------ SUPPLIED ENTRIES ------

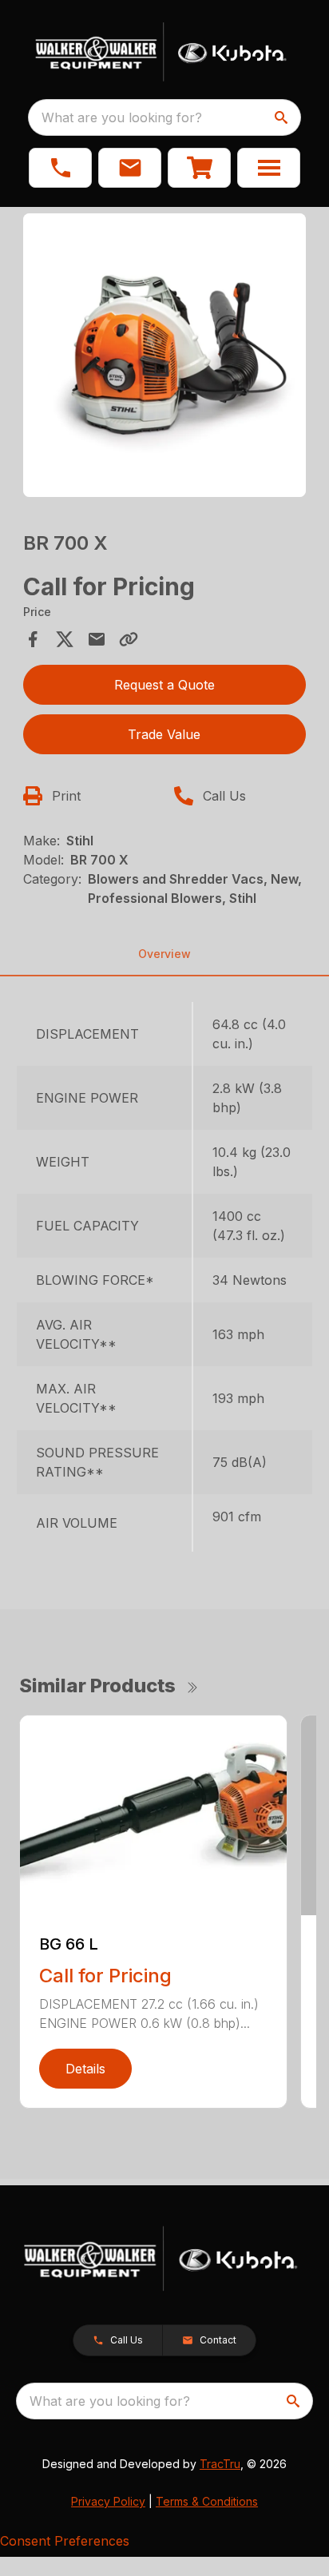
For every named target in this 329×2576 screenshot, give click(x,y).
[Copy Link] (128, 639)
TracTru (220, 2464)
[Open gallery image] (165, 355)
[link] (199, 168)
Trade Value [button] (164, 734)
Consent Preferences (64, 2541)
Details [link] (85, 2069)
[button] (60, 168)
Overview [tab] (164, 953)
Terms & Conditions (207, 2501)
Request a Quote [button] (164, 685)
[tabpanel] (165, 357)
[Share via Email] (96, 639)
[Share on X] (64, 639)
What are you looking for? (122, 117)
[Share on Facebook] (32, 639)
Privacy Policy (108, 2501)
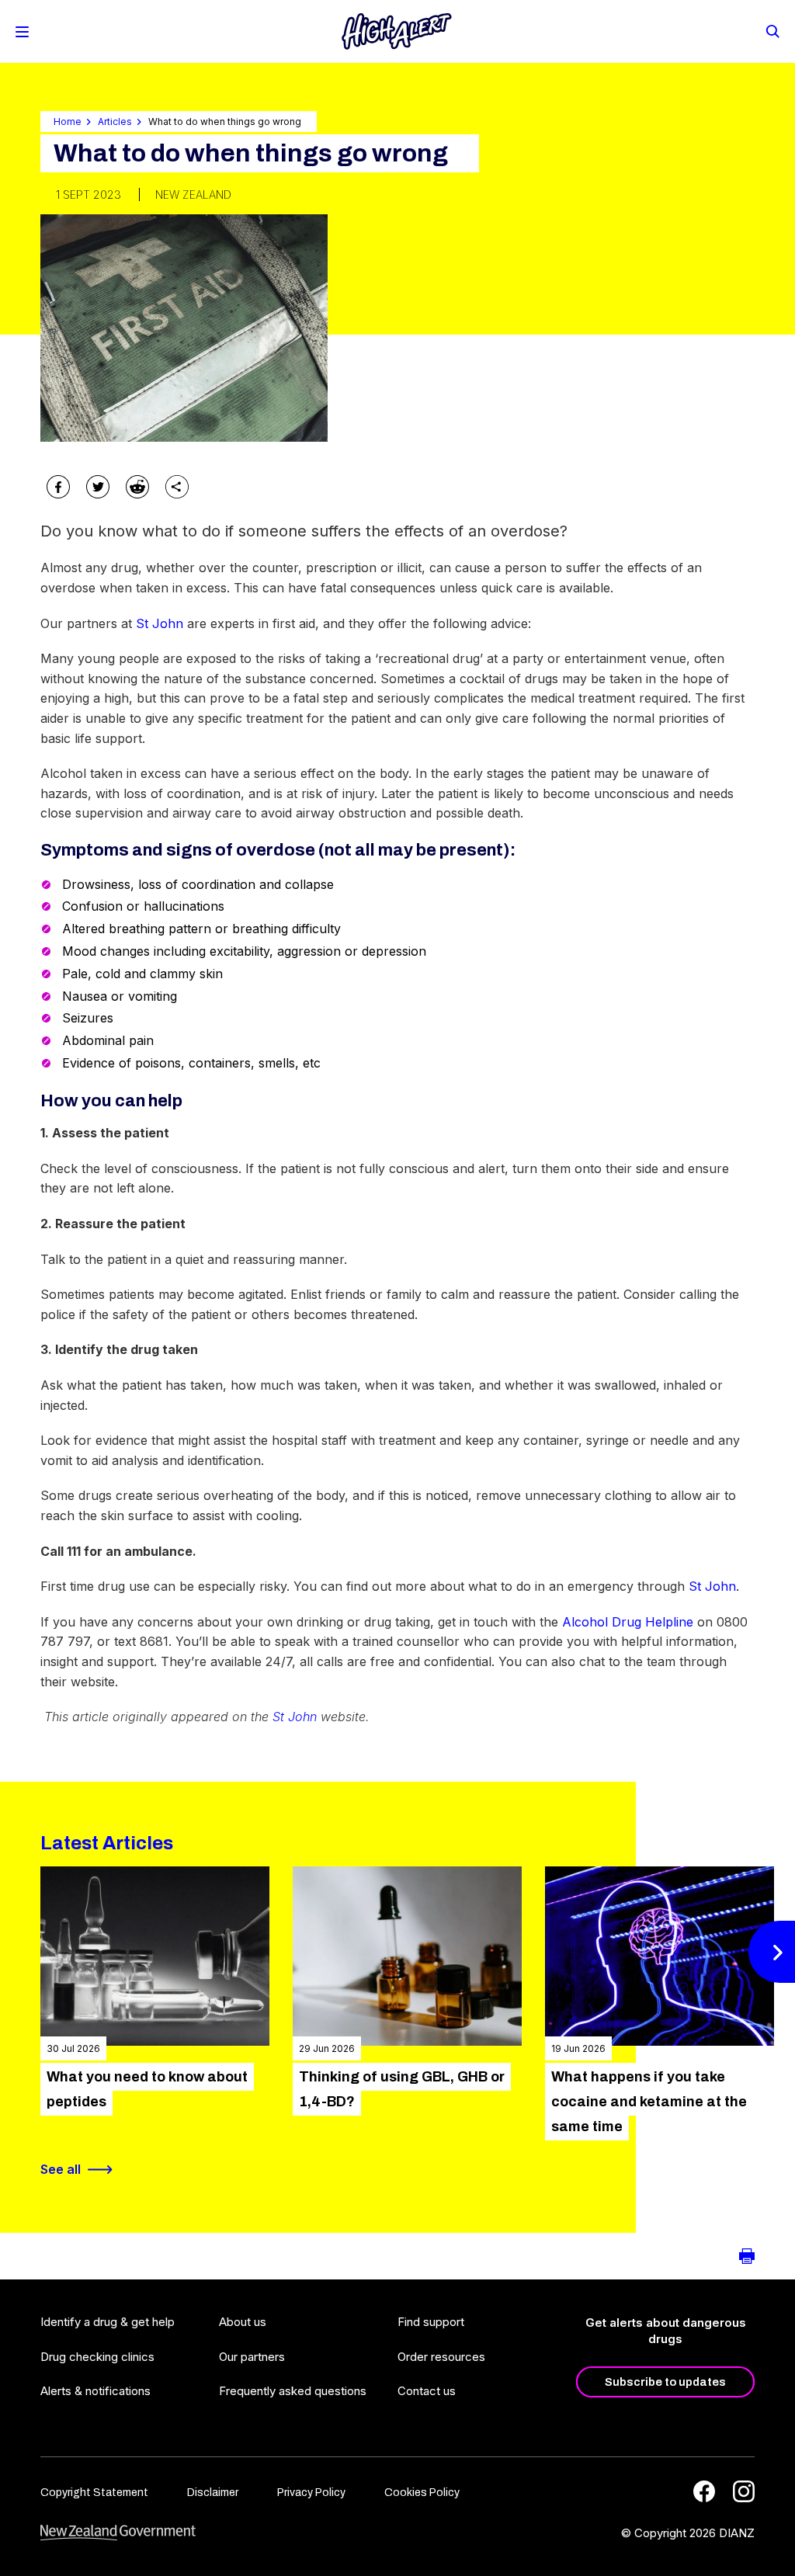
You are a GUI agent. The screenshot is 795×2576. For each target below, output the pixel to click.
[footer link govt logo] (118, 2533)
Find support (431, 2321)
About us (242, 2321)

------

- **ASSIGNED TASK**:
Print the material above word for word, and keep the pictures out of it.

- **SOLUTION**:
For every named target in this 329×2576 screenshot, give click(x,y).
[Copy Link] (128, 639)
TracTru (220, 2464)
[Open gallery image] (165, 355)
[link] (199, 168)
Trade Value [button] (164, 734)
Consent Preferences (64, 2541)
Details [link] (85, 2069)
[button] (60, 168)
Overview [tab] (164, 953)
Terms & Conditions (207, 2501)
Request a Quote [button] (164, 685)
[tabpanel] (165, 357)
[Share via Email] (96, 639)
[Share on X] (64, 639)
What are you looking for? (122, 117)
[Share on Facebook] (32, 639)
Privacy Policy (108, 2501)
You are a GUI agent. The screenshot is 795×2576. For each target below, output the pixel to click.
[footer link govt logo] (118, 2533)
Find support (431, 2321)
About us (242, 2321)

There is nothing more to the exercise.